** DATA RECORDS **
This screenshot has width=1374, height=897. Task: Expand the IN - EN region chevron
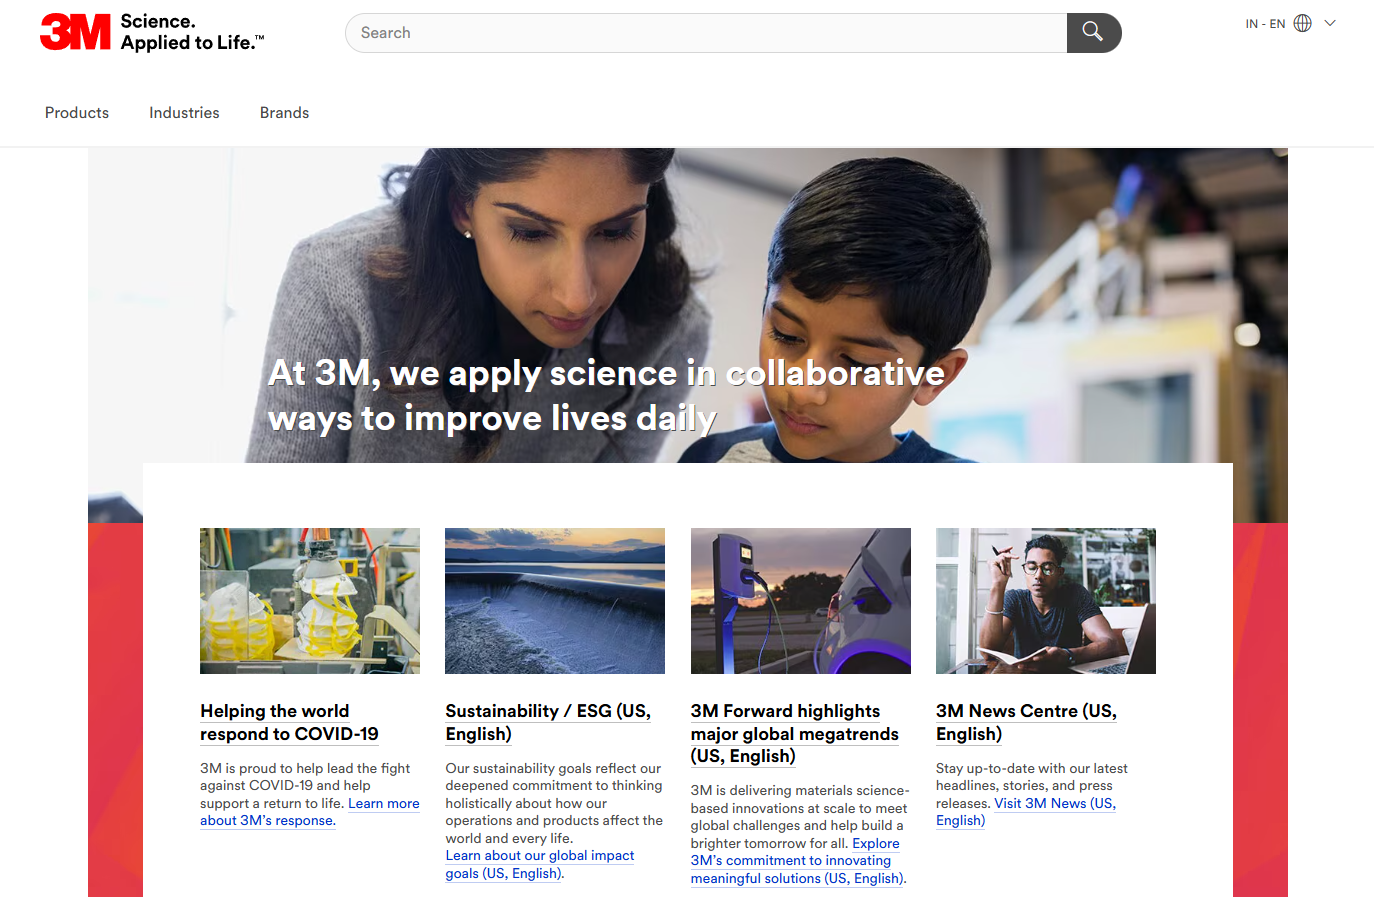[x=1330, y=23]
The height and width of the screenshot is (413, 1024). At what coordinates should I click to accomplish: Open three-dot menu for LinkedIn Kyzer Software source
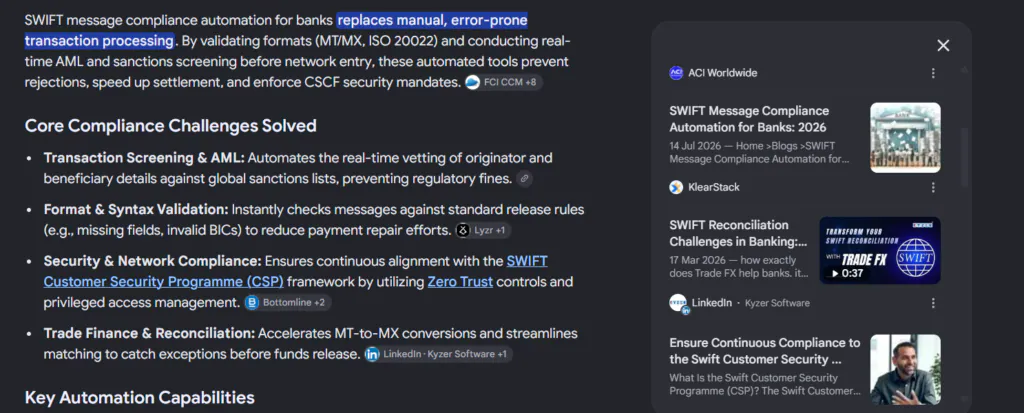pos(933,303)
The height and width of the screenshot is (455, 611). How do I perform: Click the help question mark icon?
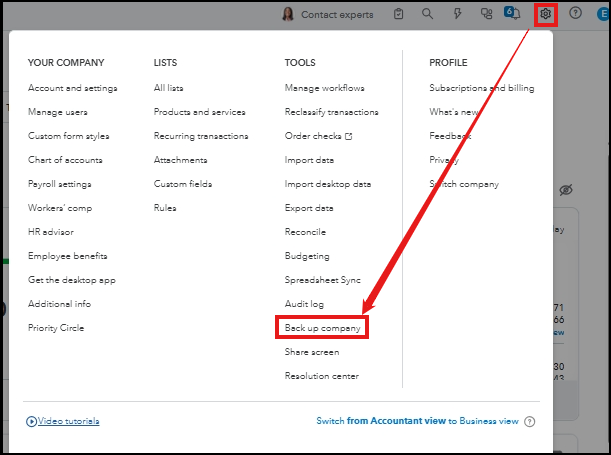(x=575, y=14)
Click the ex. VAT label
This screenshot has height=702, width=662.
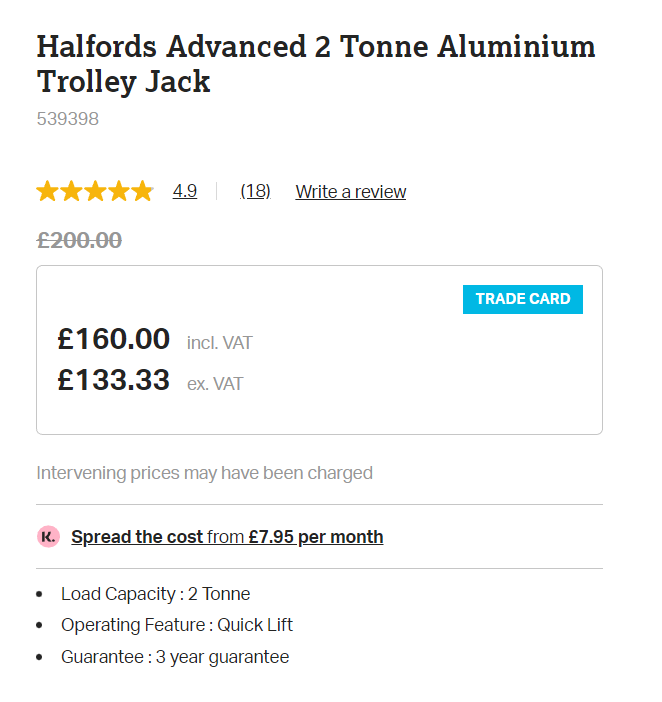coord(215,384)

** WORK ITEM **
The lines from the one containing "The height and width of the screenshot is (413, 1024)." up to and including the last line of the material above are to be given again exactly; any pictures are dropped.

** RESULT FOR THIS TASK **
The height and width of the screenshot is (413, 1024). At what coordinates should I click to accomplish: Open three-dot menu for LinkedIn Kyzer Software source
pos(933,303)
The height and width of the screenshot is (455, 611). How do I perform: Click the help question mark icon?
(x=575, y=14)
Click the ex. VAT label
This screenshot has height=702, width=662.
coord(215,384)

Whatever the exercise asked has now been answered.